Stored items

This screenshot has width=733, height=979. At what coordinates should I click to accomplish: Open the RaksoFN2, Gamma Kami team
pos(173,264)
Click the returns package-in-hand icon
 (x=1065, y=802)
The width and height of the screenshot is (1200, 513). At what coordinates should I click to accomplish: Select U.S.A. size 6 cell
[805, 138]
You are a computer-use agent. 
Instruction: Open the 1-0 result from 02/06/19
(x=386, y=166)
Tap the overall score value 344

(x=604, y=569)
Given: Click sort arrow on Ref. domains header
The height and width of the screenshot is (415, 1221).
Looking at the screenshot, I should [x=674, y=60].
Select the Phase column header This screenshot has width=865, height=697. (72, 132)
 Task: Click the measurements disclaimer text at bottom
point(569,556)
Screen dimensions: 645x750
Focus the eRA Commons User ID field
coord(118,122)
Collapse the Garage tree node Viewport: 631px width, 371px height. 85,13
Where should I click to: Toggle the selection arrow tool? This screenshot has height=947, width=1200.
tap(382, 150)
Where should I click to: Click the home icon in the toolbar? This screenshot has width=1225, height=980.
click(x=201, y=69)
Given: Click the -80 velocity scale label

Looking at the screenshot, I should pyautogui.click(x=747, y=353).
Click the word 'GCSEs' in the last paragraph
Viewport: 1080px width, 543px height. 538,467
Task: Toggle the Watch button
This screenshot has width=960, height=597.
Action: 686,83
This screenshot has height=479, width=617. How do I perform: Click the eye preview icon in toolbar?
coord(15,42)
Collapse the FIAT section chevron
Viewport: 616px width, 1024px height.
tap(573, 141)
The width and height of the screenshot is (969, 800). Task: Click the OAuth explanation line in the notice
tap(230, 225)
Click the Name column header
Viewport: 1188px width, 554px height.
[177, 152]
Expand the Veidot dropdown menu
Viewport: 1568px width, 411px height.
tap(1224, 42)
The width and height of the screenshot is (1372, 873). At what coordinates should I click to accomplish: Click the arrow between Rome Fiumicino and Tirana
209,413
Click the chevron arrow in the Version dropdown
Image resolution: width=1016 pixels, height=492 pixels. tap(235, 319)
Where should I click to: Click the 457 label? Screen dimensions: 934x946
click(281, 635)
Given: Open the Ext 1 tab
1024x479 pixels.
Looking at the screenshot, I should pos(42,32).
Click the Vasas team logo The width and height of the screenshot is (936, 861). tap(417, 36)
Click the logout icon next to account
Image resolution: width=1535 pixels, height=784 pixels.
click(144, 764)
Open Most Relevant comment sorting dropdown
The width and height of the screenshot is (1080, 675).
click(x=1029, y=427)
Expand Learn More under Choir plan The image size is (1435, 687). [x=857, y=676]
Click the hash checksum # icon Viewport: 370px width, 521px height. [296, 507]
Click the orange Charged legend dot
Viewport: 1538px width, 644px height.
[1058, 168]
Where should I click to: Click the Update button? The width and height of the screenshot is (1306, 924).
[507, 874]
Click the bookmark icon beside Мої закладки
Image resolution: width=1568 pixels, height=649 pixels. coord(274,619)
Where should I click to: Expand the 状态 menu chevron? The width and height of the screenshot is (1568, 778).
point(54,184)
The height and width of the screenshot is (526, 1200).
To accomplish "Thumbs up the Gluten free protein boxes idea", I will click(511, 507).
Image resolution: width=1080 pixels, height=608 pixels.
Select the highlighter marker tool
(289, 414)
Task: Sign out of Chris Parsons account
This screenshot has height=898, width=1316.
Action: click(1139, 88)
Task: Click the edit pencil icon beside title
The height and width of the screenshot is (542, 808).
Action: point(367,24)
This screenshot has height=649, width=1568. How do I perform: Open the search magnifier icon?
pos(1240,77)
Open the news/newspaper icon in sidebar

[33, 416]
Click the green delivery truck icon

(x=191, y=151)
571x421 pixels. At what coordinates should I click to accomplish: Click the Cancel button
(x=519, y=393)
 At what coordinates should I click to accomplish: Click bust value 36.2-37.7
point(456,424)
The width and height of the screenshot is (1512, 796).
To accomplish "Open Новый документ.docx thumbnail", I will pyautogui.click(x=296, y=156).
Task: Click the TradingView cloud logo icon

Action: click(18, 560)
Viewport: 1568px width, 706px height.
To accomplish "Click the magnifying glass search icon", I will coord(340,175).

- [Exercise directions]:
All lines with the string "Collapse" must be copied from the data.

- [Result below]:
Collapse the Garage tree node Viewport: 631px width, 371px height. 85,13
Collapse the FIAT section chevron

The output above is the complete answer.